** Document extract **
****************

The United Kingdom suffered the highest rate of excess deaths during the COVID-19 pandemic in a comparison of 21 European countries, an analysis from Britain’s statistics office showed on Thursday.
Epidemiologists say excess mortality – deaths from all causes that exceed the five-year average for the time of year – is the best way of gauging deaths from a disease outbreak because it is internationally comparable.
The Office for National Statistics (ONS) analysis confirmed Britain’s place as one of the countries worst hit by a pandemic that has killed more than 666,000 people worldwide.
Around 65,000 more people than usual have died from all causes across the United Kingdom so far this year, the highest total in Europe.
Thursday’s figures showed the United Kingdom also had Europe’s highest excess death rate when adjusted for the size and age of its population.
The ONS said the excess deaths were spread throughout the United Kingdom, in contrast to many European countries where they were concentrated in particular regions.

****************

** Data to examine **
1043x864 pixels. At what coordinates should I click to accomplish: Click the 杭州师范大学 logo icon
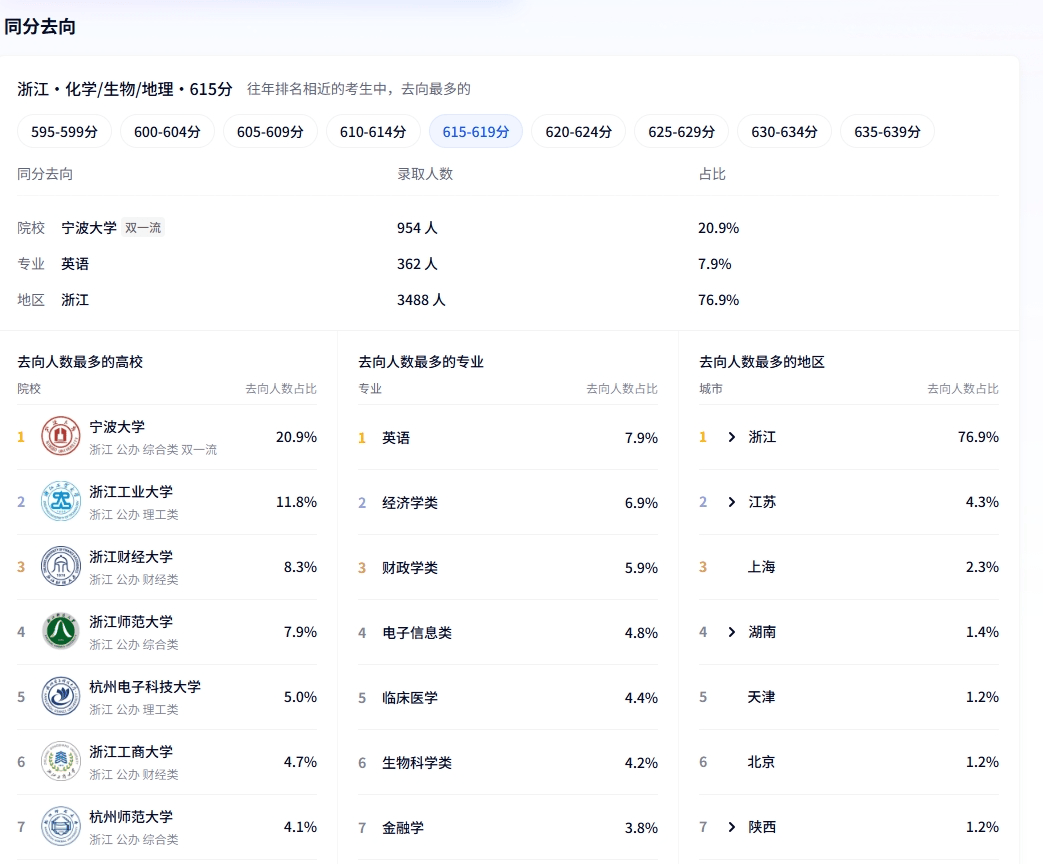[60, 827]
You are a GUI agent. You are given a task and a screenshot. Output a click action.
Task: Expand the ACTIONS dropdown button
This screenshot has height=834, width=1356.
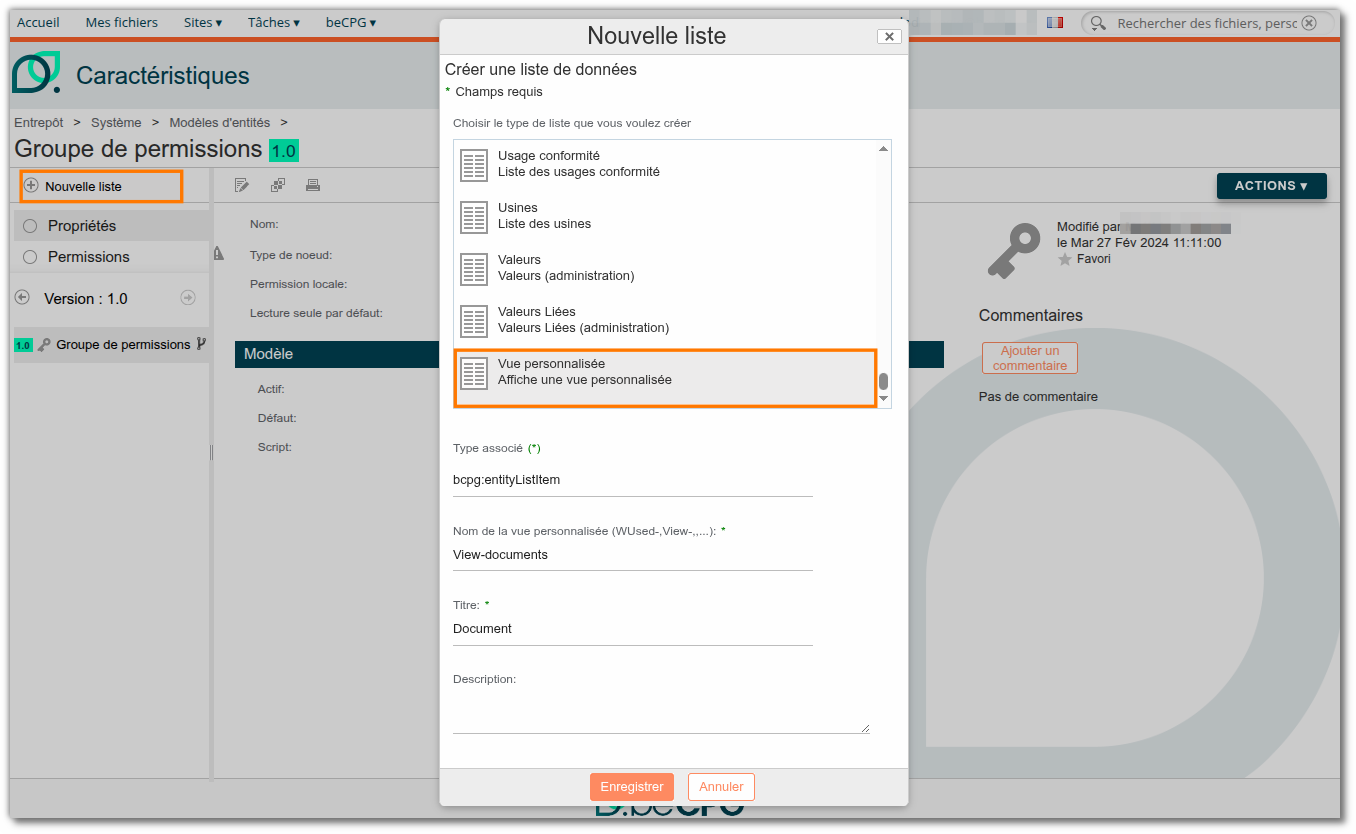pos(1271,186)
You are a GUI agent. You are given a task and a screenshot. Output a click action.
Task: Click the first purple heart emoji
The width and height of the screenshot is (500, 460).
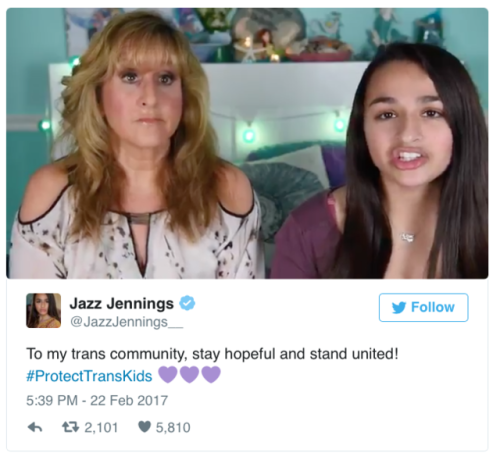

****************

** Tasks **
**a)** From the excess-deaths report, list every figure written in digits, leaving out the one in the disease's name, and say what each figure counts.
**b)** Take the excess-deaths report further from its final sentence, keeping to its news-report style.

** Solved problems **
**a)**
- 21: the European countries in the comparison
- 666,000: the people the pandemic has killed worldwide
- 65,000: the additional deaths from all causes across the United Kingdom so far this year

**b)**
Even so, England had a noticeably higher death rate than Scotland, which in turn had higher death rates than Wales and Northern Ireland
Spain recorded a higher peak of excess deaths but the slower decline of deaths in Britain following its own coronavirus peak made for a worse picture overall, the report – based on age-standardised data – showed.
“This meant that by the end of May, England had seen the highest overall relative excess mortality out of all the European countries compared,” ONS statistician Edward Morgan said.
The large death toll has prompted criticism of Prime Minister Boris Johnson’s handling of the pandemic, with opposition parties and some scientists saying Britain was too slow to impose a lockdown or protect the elderly in care homes.
Johnson has said his government followed the science but that there would be lessons to learn.